-- ARTICLE --
· · ·
Marcone Moreira, Untitled, 2006-2012. Courtesy Blau Projects. Photo: Everton Ballardin

Marcone Moreira - Blau Projects, São Paulo

Marcone Moreira (b. 1982) works in painting, sculpture, photography, and installation, but his work is united thematically in its investigation of the economic cycles and social landscape of the city of Marabá in the Amazon, where he lives. His work makes use of materials culled from the vehicles, vessels and containers used to transport goods up the Amazon river: wooden boat frames, nylon bags, plastic boxes. At SP Arte, Blau Projects will present Moreira's work in the Showcase section, which is dedicated to emerging galleries showing concise, curated booths.

Amalia Giacomini, Memória superficial #3, 2014. Courtesy Galeria Mercedes Viegas.

Amalia Giacomini - Galeria Mercedes Viegas, Rio de Janeiro

Amalia Giacomini (b. 1974) studied urban planning and architecture and uses the language of spatial mapping and perception in her sculptural and installation works, which often utilize grids, lines, and arrows to manipulate the viewer's sense of space. In addition to her installation works, Giacomini also makes smaller two-dimensional works, such as the piece picture here, constructed from acrylic and vinyl. Giacomini has shown in some of Brazil's most prominent institutions, such as Espaço Pivô in São Paulo and Museu de Arte Contemporânea de Niterói, as well as internationally, including a 2012 solo exhibition organized by the National Gallery in Prague.
· · ·
-- DATA SHOWN --

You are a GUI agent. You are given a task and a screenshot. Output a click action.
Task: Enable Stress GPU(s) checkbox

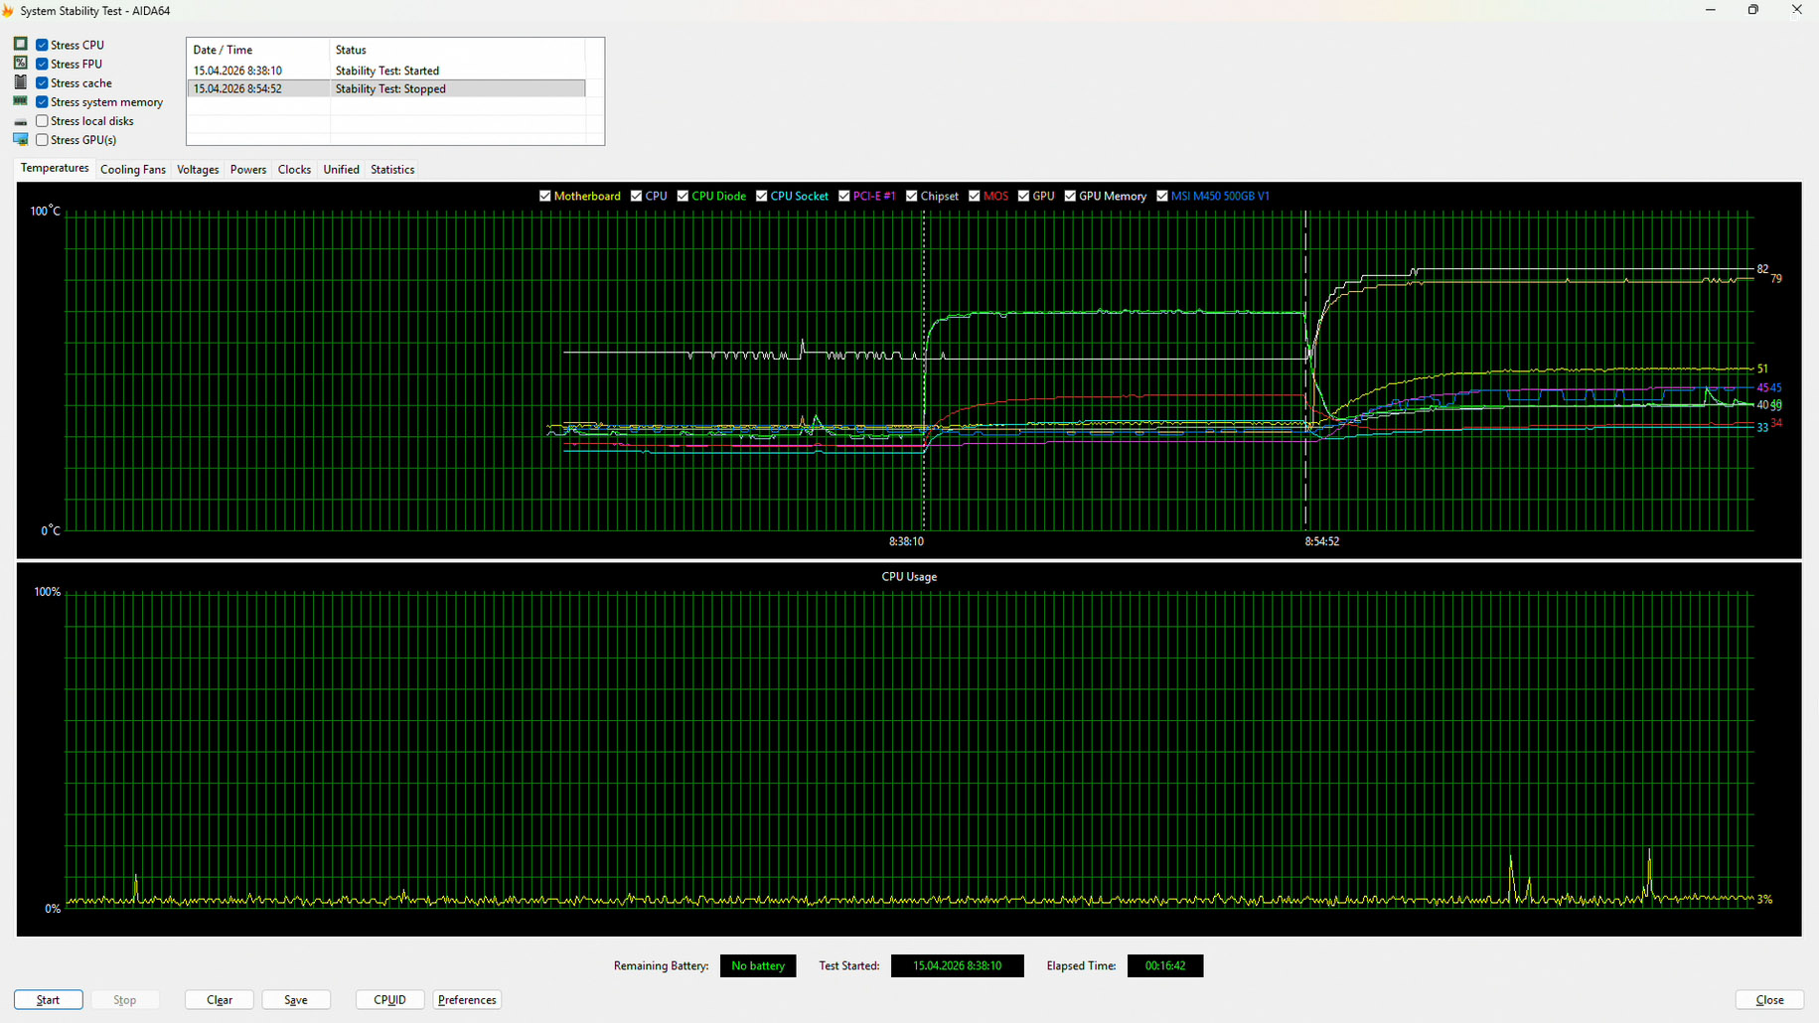[42, 140]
· · ·
-- EXERCISE A --
List every medium that the text on the SP Arte artists says Marcone Moreira works in.
-- EXERCISE B --
Continue the text about the artists shown at SP Arte from the point where it ends.

-- REPLY A --
painting, sculpture, photography, installation

-- REPLY B --
Tonico Lemos Auad, Cavalo Marinho, 2012. Courtesy Galeria Luisa Strina. Photo: Edouard Fraipont.

Tonico Lemos Auad - Galeria Luisa Strina, São Paulo

Another architecture student-turned-visual artist, Tonico Lemos Auad (b. 1968) was born in Belem Para in northern Brazil, and moved to London in 1998 to study art at Goldsmiths College. Shortlisted for the Becks Future Prize in 2004, Auad is known for his clever, sometimes humorous, manipulation of everyday materials, from bricks and linen to burnt bread and bananas. While in São Paulo, you can also see Auad's work in his first solo exhibition at a Brazilian institution, "That Which Cannot Be Repaired," at Espaço Pivô (until May 30).

Ana Luiza Dias Batista, Eva, 2014. Courtesy and © Galeria Marilia Razuk.

Ana Luiza Dias Batista - Galeria Marilia Razuk, São Paulo

Attendees of last year's Art Basel in Miami Beach might remember the strange recumbent figure in the sculpture park in front of the Bass Museum. The sculpture, Eva, by Ana Luiza Dias Batista (b. 1978) is a scale model of a São Paulo amusement park attraction, reduced to life-size. Dias Batista's work, which encompasses almost every medium imaginable, often involves experiments with everyday objects, subjected to radical shifts in shape, size, mirroring, mimicry, and reversal.

Henrique Oliveira, Untitled, 2014. Courtesy and © Galeria Millan. Photo: Everton Ballardin.

Henrique Oliveira - Galeria Millan, São Paulo

Henrique Oliveira (b. 1973), recipient of the prestigious Marcantonio Vilaça prize for the arts, gained international renown for his immense site-specific installations composed of weathered wood fencing, wrought into organic forms that resemble the roots and branches of huge trees spreading through the white box of the gallery. The wood surfaces of his installations--the largest of which was exhibited in 2014 at the Museum of Contemporary Art, University of São Paulo (MAC USP)--evoke individual brush strokes or folds of flesh. The facture of Oliveira's abstract paintings similarly echo the folds and textures of organic materials but in vivid color.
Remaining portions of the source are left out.